Il ddl Zan muore in Senato, tra gli applausi delle destre e i ghigni di certi dem e certi renziani. Nel voto segreto, con 154 voti sì a fronte di 131 contrari (2 astenuti) passa la tagliola voluta da Lega e FdI. I franchi tiratori fanno la differenza. E sono prove generali per il Colle, ma anche un avviso ai naviganti. Anche a Mario Draghi, che sembra già non poterne più dei partiti, e che visto lo stato della maggioranza potrebbe avere sempre più voglia di salire al Quirinale. Ma il segnale è innanzitutto per i giallorosa sconfitti, cioè a Enrico Letta e a Giuseppe Conte, che già pensano seriamente di accettare Draghi al Colle, a patto che la legislatura arrivi al 2023. A oggi non hanno i numeri e la compattezza per un piano B rispetto al premier, su cui alla fine potrebbe convergere il centrodestra e anche quello che giura di non sapere nulla dell’imboscata di ieri, il Matteo Renzi che ai giallorosa ha ricordato che per il Quirinale devono passare anche da lui. “Senza i 100 grandi elettori centristi non vanno da nessuna parte” dice un senatore renziano. In questo clima, i 5Stelle accusano il Pd. “Abbiamo lasciato che le cose venissero condotte da chi aveva più esperienza di noi nel mondo Lgbt, come i dem, e questo è l’esito” morde Alessandra Maiorino. Mentre per Francesco Silvestri “qualcuno ha lanciato messaggi in vista del voto per il Colle”. Le scorie sono già evidenti per i giallorosa, che ora devono evitare il tracollo nella partita del Colle. Per questo Letta e Conte lunedì hanno pranzato assieme a Roma. Entrambi sanno che nelle condizioni attuali di non poter lanciare un nome di sintesi dei giallorosa, “un progressista”. Così la via più semplice potrebbe essere deglutire Draghi.
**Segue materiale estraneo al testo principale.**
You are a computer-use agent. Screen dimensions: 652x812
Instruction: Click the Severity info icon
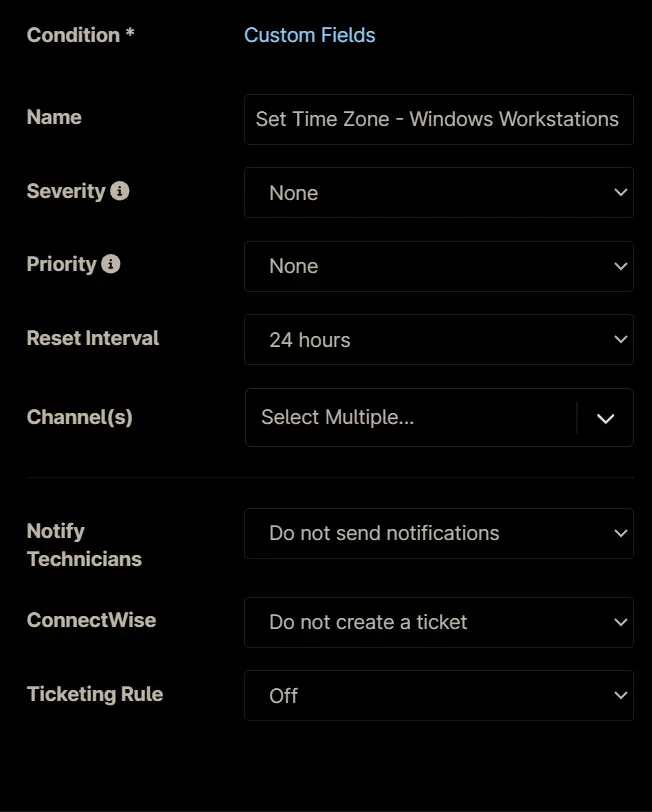tap(120, 191)
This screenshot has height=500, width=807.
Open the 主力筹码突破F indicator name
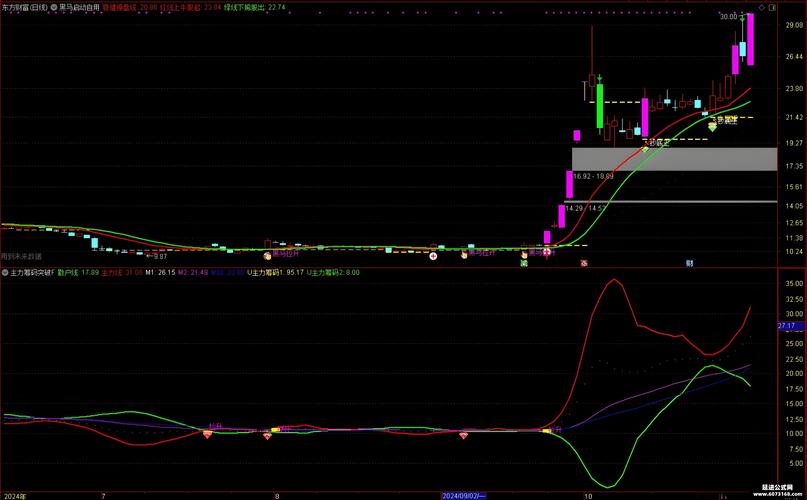[x=31, y=272]

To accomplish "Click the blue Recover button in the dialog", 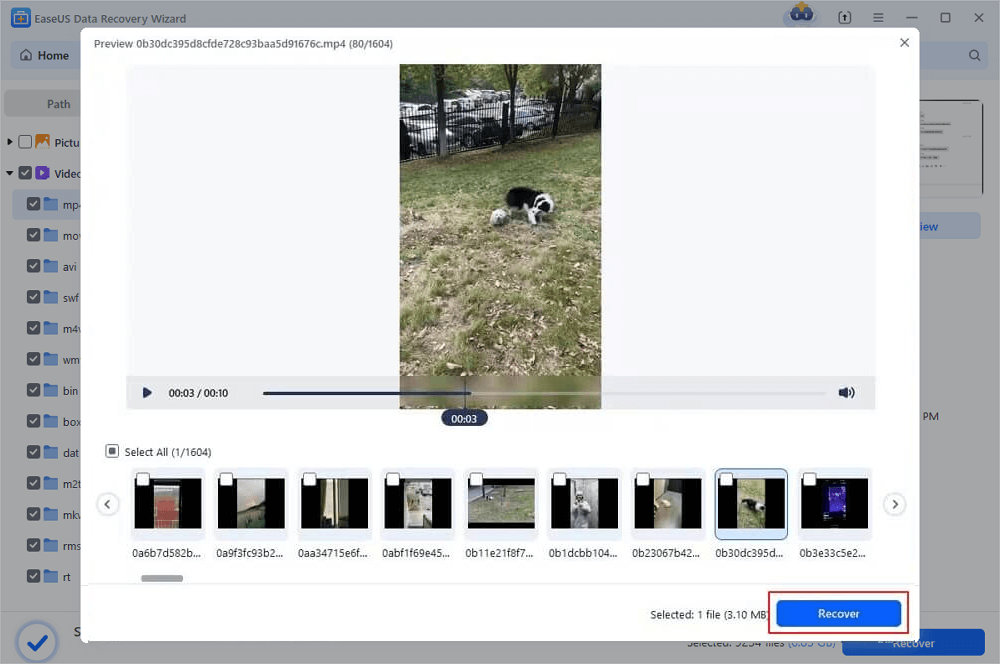I will click(838, 614).
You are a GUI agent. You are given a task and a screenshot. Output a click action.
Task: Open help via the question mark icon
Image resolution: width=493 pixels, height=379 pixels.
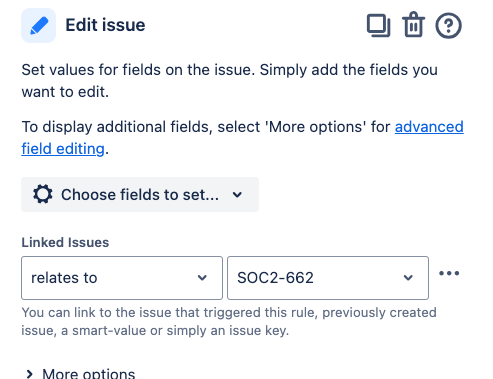point(448,25)
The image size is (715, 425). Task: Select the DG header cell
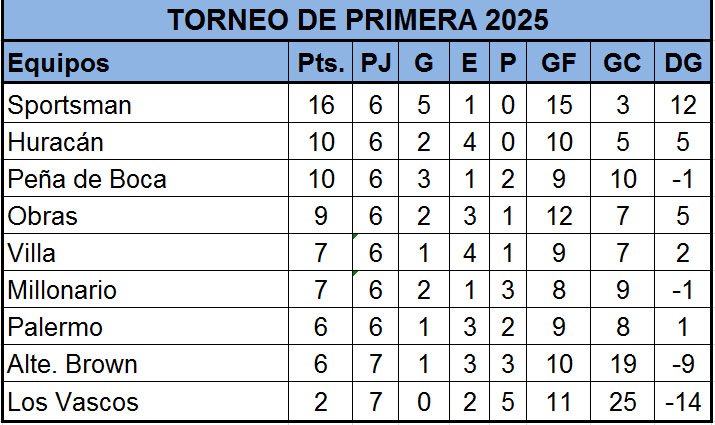(683, 62)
Ipotesi a cui Conte ha sempre fatto resistenza. Ma che ora comincia ad accettare. Tanto da far trapelare fastidio per chi racconta di rapporti gelidi tra lui e il premier. “Finora non sono tornato a Palazzo Chigi perché non faccio passerelle come Matteo Salvini” ha detto ai suoi. Ma all’inizio della prossima settimana, Conte e Draghi potrebbero incontrarsi. Con Letta l’avvocato ha ragionato anche di questo. E assieme hanno convenuto che la legislatura deve arrivare al 2023: per non far esplodere i propri gruppi parlamentari, e non solo. “Conte – spiegano dal M5S – ha bisogno di tempo per diventare e mostrarsi davvero capo del Movimento”. Ma come si può tenere in vita una maggioranza che sta già esplodendo, al punto che ieri il governo ha dovuto blindare con la fiducia il decreto Infrastrutture, oggi alla Camera? Secondo i 5S, con un accordo che tenga assieme Draghi al Quirinale con un nuovo premier, un traghettatore. E il primo nome è quello del ministro dell’Economia, Daniele Franco. Martedì Conte lo ha chiamato, per discutere con lui della manovra. “E nelle riunioni interne i nostri ne parlano bene” rimarcano i grillini. Ma la tela è complicata. “È evidente che sul Quirinale bisognerà parlare con tutti, anche con Berlusconi” riconoscono i 5S. Quel Berlusconi che ieri sullo Zan si è piegato a Lega e FdI nonostante metà del gruppo di FI fosse favorevole alla norma. Da qui a gennaio gli azzurri si schiacceranno sulle posizioni degli alleati perché il capo ha bisogno dei loro voti per il Colle. Il centrodestra così esulta. Tanto che Ignazio La Russa (FdI) parla di “nuova maggioranza” di centrodestra. E un ruolo l’ha avuto anche la presidente del Senato Casellati, che ha ammesso il voto segreto e invertito la discussione tra Zan e il decreto Incendi tra la mattina e il pomeriggio di ieri dando la precedenza al primo.
Un aiuto alla Lega, che ieri pomeriggio avrebbe avuto problemi di numeri in aula. Anche lei sogna il Quirinale. Nel frattempo la destra di governo cercherà di ricompattarsi nel vertice di oggi a pranzo a Villa Grande a cui parteciperanno Salvini, Berlusconi, i sei ministri e i capigruppo di Lega e FI. Con i ministri di B. che non vogliono piegarsi alla Lega, “perché noi siamo fedeli a Draghi”.